There is some criticism for Israel, however. The report says Israeli commandos used excessive force against the Mavi Marmara's passengers, though Israel had insisted the soldiers had been attacked and were acting in self-defense.
Nine Turkish nationals were killed by IDF soldiers during the clash that broke out when the troops intercepted the Marmara.
And while international law does allow for ships to be intercepted far from a country's territorial waters under these circumstances, Israel would have been better off waiting until the flotilla was closer to the blockade line and was 20 miles from shore, the report said.
But Palmer did not demand that Israel apologize to Turkey, suggesting that it express sorrow over the casualties instead. Nor did the report demand that Israel pay any compensation. Should it choose to, it could put money into a special humanitarian fund set up for this purpose, Palmer added.
Meanwhile, efforts in New York to reach a reconciliation with Turkey remained deadlocked, as neither side is willing to budge on the issue of an Israeli apology.
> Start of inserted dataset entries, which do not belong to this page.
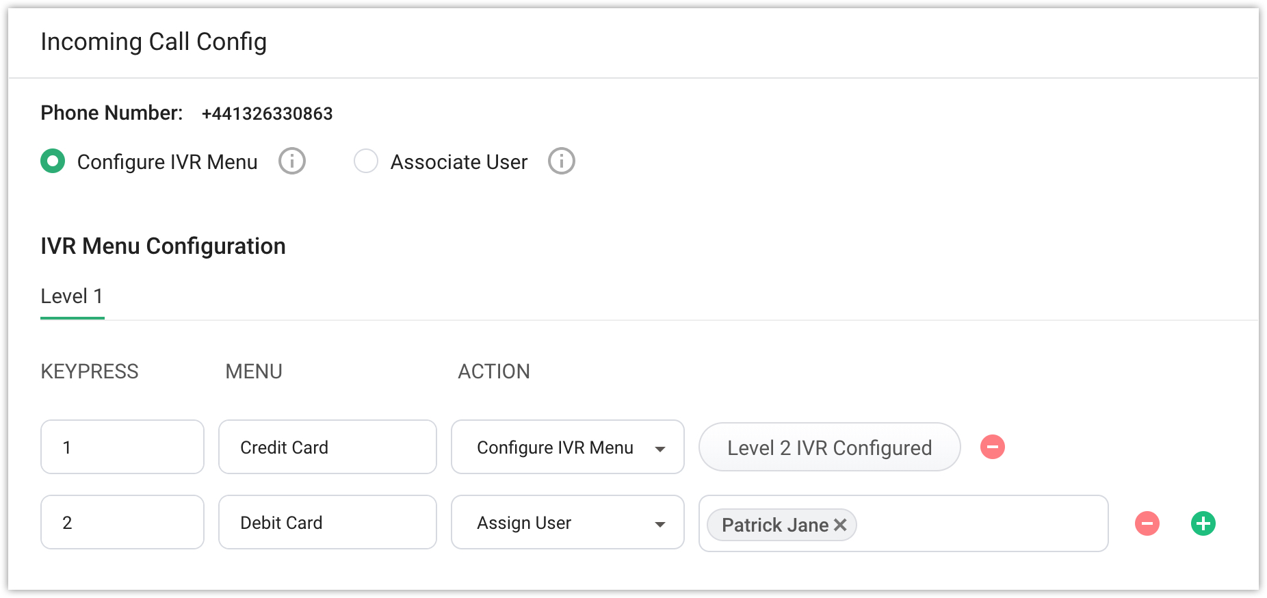Select the Configure IVR Menu radio option

pos(53,161)
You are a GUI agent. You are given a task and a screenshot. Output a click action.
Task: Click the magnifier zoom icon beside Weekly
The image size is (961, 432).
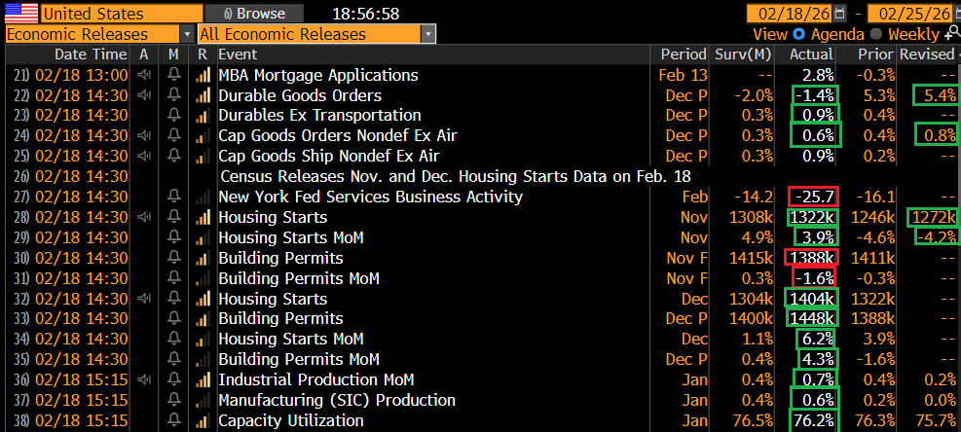[x=953, y=34]
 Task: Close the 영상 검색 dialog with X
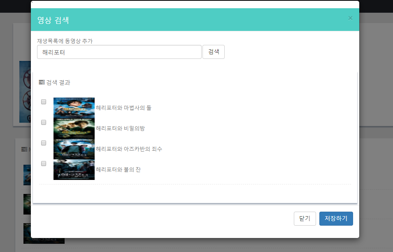point(350,18)
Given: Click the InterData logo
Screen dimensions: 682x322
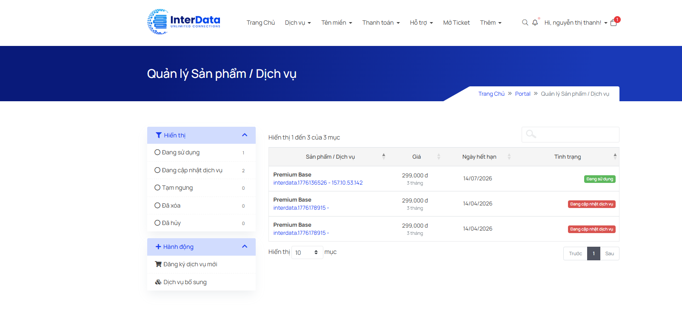Looking at the screenshot, I should pos(184,22).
Officials on both sides were reportedly eager to reach a compromise before the report is released, believing that once the report lays blame, it will be harder for the two countries to come to terms.
But Turkish Prime Minister Recep Tayyip Erdogan instructed the Turkish negotiators not to back down on the demand for an official Israeli apology. Vice Prime Minister Moshe Ya'alon told Turkish Foreign Ministry Undersecretary Feridun Sinirlioglu that Israel would not apologize, but would express sorrow over the results.
Foreign Minister Avigdor Lieberman said, "An apology is not a compromise, as far as I'm concerned it's a humiliation and it's forsaking IDF soldiers. We regret the killing of people from all organizations, kinds and countries. There are things we're ready to discuss and there are things we won't.
"I'm not willing to see Israel's national honor being injured; it has real, not abstract meaning in the Middle East," he said.